> _WORK TASK_:
Below are the records. Retype exactly the lines between the lines holding "Proficiencies List (48, 563)" and "GitHub (28, 2562)", inclusive.

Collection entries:

* * *

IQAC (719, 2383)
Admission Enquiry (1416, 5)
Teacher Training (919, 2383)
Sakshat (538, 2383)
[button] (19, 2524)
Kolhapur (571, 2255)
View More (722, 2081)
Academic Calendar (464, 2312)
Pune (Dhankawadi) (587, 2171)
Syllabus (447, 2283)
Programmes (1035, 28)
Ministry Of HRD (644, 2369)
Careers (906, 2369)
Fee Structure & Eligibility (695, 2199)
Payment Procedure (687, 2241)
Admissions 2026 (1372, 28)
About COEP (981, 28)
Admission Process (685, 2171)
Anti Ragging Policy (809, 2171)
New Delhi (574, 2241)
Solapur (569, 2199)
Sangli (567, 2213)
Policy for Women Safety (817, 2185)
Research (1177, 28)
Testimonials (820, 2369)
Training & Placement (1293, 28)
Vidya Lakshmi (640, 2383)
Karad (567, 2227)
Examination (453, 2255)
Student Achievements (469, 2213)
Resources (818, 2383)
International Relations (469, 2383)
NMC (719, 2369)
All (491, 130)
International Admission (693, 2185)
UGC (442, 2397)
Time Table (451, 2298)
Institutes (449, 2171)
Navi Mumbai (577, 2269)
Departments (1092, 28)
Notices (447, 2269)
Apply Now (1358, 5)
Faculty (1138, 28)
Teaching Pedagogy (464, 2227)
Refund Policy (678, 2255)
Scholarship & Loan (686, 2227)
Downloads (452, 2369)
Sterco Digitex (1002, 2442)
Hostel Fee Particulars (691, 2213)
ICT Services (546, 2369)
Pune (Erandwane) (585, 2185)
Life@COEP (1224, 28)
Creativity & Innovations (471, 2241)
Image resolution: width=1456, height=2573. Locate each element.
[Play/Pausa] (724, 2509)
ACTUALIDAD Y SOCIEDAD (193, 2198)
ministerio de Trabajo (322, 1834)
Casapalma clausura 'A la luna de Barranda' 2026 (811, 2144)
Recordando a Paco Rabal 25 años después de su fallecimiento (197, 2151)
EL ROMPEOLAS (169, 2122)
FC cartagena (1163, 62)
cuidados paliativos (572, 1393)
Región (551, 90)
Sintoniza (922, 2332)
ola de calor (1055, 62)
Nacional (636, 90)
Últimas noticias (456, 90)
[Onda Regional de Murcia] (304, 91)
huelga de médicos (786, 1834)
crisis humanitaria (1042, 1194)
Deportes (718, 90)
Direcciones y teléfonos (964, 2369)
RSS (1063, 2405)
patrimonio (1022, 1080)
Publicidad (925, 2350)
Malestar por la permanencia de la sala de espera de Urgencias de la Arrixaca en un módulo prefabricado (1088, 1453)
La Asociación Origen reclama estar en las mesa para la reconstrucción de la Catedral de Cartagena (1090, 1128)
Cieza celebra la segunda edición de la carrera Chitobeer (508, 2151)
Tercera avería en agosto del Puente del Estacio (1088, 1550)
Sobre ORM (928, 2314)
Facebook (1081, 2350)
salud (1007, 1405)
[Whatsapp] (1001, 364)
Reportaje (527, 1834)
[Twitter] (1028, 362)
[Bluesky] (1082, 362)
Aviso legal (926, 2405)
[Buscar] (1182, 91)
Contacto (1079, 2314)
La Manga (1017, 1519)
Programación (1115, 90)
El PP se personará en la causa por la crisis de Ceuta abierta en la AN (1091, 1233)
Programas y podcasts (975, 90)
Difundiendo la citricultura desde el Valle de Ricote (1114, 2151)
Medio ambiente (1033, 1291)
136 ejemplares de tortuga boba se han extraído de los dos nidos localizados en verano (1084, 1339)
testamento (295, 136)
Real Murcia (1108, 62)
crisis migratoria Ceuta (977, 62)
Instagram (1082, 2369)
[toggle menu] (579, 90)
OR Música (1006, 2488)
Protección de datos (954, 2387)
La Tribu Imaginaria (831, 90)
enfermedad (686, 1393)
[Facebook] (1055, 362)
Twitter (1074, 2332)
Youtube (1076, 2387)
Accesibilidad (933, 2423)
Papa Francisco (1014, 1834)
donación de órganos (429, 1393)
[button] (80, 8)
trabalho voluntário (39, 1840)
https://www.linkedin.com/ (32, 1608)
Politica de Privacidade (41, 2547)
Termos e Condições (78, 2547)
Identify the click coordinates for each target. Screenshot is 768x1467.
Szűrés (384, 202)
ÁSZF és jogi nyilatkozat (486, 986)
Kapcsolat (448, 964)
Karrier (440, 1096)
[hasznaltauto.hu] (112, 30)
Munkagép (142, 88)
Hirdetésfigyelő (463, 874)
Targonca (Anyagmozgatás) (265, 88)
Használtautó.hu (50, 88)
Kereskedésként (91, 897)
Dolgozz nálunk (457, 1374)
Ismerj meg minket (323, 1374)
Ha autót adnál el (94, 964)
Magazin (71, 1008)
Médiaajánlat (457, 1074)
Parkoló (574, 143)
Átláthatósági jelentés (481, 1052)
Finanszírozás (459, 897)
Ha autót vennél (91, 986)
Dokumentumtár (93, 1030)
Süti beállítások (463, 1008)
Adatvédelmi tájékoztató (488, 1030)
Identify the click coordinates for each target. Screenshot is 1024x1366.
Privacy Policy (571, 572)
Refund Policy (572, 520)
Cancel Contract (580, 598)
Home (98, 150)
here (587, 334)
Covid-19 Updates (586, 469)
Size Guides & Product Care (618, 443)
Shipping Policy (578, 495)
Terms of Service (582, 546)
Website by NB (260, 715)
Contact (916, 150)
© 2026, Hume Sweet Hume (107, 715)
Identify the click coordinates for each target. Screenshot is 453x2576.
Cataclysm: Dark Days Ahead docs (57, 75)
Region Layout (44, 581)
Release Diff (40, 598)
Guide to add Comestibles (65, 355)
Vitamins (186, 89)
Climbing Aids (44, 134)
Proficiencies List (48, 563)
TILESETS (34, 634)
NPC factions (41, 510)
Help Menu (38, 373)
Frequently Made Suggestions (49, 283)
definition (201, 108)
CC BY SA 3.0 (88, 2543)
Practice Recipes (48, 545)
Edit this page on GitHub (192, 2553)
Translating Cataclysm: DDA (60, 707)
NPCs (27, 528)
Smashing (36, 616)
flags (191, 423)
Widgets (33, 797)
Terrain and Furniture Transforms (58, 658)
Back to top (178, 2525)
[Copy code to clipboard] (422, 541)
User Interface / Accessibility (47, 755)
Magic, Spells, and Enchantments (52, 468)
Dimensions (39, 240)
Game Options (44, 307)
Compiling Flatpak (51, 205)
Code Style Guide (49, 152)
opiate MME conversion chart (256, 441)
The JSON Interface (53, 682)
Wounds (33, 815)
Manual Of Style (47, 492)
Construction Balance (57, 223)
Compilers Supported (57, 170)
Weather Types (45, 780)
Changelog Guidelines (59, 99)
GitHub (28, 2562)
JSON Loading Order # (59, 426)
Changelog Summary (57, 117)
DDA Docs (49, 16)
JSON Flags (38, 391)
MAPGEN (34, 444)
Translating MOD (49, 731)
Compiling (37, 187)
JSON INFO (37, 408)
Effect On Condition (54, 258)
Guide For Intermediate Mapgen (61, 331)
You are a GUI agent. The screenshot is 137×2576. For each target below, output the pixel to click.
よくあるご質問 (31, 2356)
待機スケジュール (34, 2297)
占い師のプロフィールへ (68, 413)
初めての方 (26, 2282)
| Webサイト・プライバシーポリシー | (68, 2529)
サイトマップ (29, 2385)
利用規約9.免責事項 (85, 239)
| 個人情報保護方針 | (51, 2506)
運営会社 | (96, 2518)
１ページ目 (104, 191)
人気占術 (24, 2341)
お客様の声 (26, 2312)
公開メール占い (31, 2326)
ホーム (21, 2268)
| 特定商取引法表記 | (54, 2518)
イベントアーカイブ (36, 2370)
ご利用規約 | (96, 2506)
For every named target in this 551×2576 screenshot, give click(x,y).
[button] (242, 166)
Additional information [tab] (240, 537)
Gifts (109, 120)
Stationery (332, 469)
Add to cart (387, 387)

* * *

> _RESPONSE TO THE EXERCISE_:
Proficiencies List (48, 563)
TILESETS (34, 634)
NPC factions (41, 510)
Help Menu (38, 373)
Frequently Made Suggestions (49, 283)
definition (201, 108)
CC BY SA 3.0 (88, 2543)
Practice Recipes (48, 545)
Edit this page on GitHub (192, 2553)
Translating Cataclysm: DDA (60, 707)
NPCs (27, 528)
Smashing (36, 616)
flags (191, 423)
Widgets (33, 797)
Terrain and Furniture Transforms (58, 658)
Back to top (178, 2525)
[Copy code to clipboard] (422, 541)
User Interface / Accessibility (47, 755)
Magic, Spells, and Enchantments (52, 468)
Dimensions (39, 240)
Game Options (44, 307)
Compiling Flatpak (51, 205)
Code Style Guide (49, 152)
opiate MME conversion chart (256, 441)
The JSON Interface (53, 682)
Wounds (33, 815)
Manual Of Style (47, 492)
Construction Balance (57, 223)
Compilers Supported (57, 170)
Weather Types (45, 780)
Changelog Guidelines (59, 99)
GitHub (28, 2562)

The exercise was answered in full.